** Text zur Analyse **
Psychiater zu Corona: Soziale Isolation kostet Lebensjahre

Der Psychiater, Hochschullehrer und Stressforscher Mazda Adli rechnet mit einer Zunahme psychischer Belastungen der Bevölkerung infolge der Corona-Krise. „Ich gehe davon aus, dass sich das spätestens nach der Pandemie auch in Zahlen zeigen wird“, sagte Adli der „Neuen Osnabrücker Zeitung“ (Freitag). Viele Menschen mit ernsten psychischen Erkrankungen und Hilfebedarf seien während des Lockdowns zu Hause geblieben und hätten nicht den Weg zum Arzt oder in eine Klinik gefunden. „Die Konsequenzen daraus werden zeitversetzt zutage treten.“

Corona

(Symbolfoto: congerdesign/Pixabay)

** Bereitgestellte Daten **

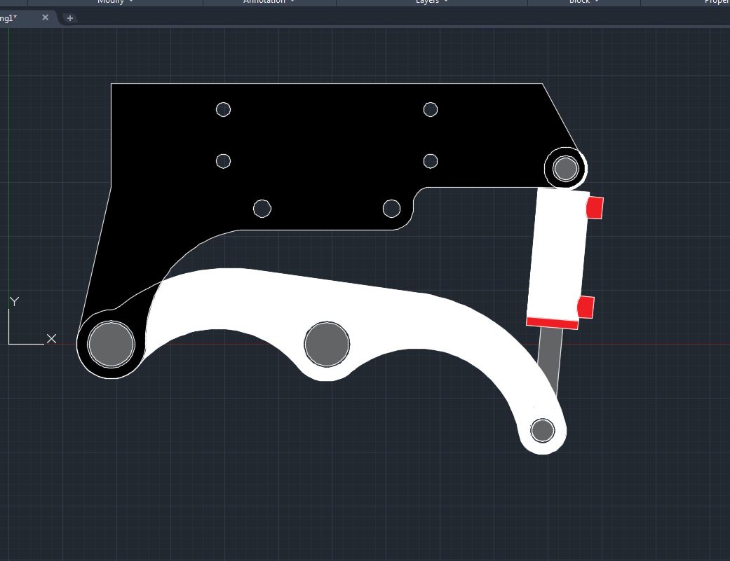Pick the lower-left bolt hole of the bottom pair
This screenshot has height=561, width=730.
point(262,209)
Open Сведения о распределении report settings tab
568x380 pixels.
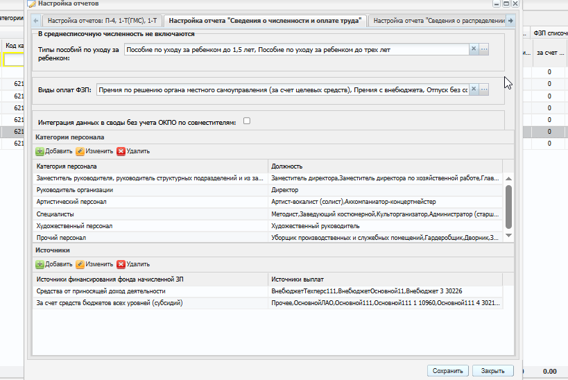437,21
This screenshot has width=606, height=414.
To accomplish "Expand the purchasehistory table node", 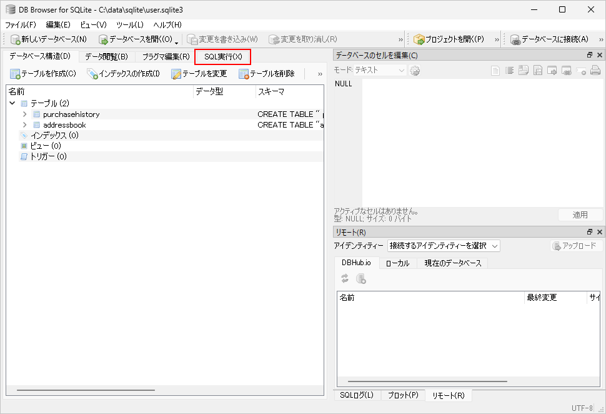I will pos(24,114).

** Aufgabe 1 **
Fasse im Text über Corona und psychische Belastungen den Absatz, der mit „Der Psychiater, Hochschullehrer und Stressforscher“ beginnt, kürzer zusammen. Die wichtigsten Fakten müssen erhalten bleiben.
** Aufgabe 2 **
Beantworte anhand des Textes über Corona und psychische Belastungen diese Fragen:
(a) Was kostet soziale Isolation laut der Überschrift?
(b) Welcher Zeitung gegenüber hat sich Mazda Adli geäußert?
(c) Wer wird beim Symbolfoto als Quelle angegeben?
** Aufgabe 3 **
Schreibe den Text über Corona und psychische Belastungen im Anschluss an seine letzte Stelle weiter.

** Deine Antwort 1 **
Der Psychiater und Stressforscher Mazda Adli erwartet, dass die psychischen Belastungen in der Bevölkerung durch die Corona-Krise zunehmen. Spätestens nach der Pandemie werde sich das auch in Zahlen zeigen, sagte er der „Neuen Osnabrücker Zeitung“. Viele ernsthaft psychisch Erkrankte seien im Lockdown zu Hause geblieben, statt einen Arzt oder eine Klinik aufzusuchen. Die Folgen würden sich erst zeitversetzt zeigen.

** Deine Antwort 2 **
(a) Lebensjahre
(b) Der „Neuen Osnabrücker Zeitung“
(c) congerdesign/Pixabay

** Deine Antwort 3 **
Insbesondere die soziale Isolation berge Problempotenzial, fügte der Chefarzt der Fliedner Klinik Berlin, der auch den Forschungsbereich Affektive Störungen der Charite Universitätsmedizin Berlin leitet, hinzu. Diejenigen, die alleine lebten, seien beim Rückzug in die Häuslichkeit von Isolation und Einsamkeit bedroht. Nicht jeder habe die Möglichkeit oder die Fähigkeiten, sich virtuell mit Leuten zu verbinden, betonte er. „Wenn man bedenkt, dass soziale Isolation einer der stärksten Belastungsfaktoren für unsere Gesundheit ist, ist das besorgniserregend.“

Nicht nur für die psychische, sondern auch für die körperliche Gesundheit sei soziale Isolation „ein relevanter negativer Einflussfaktor“, warnte Adli. „Soziale Isolation kostet uns Lebensjahre.“ Dennoch hätten „die meisten Menschen, wenn sie über körperliche Gesundheit nachdenken, eher die klassischen Risikofaktoren wie Fettleibigkeit, Rauchen oder Bluthochdruck im Blick“, sagte er. „Aber: Einsamkeit steht diesen weit verbreiteten Risikofaktoren in nichts nach.“

Er hoffe, dass in der Folge der Pandemie das Thema Einsamkeit stärker in den gesellschaftlichen Fokus geraten werde. „Einsamkeit gehört zu den tabuisierten Themen. Den Menschen fällt es selbst gegenüber einem Psychiater schwer zuzugeben, dass sie einsam sind.“ In Deutschland leben etwa 17 Millionen Menschen in Single-Haushalten, vor allem in Städten und Großstädten.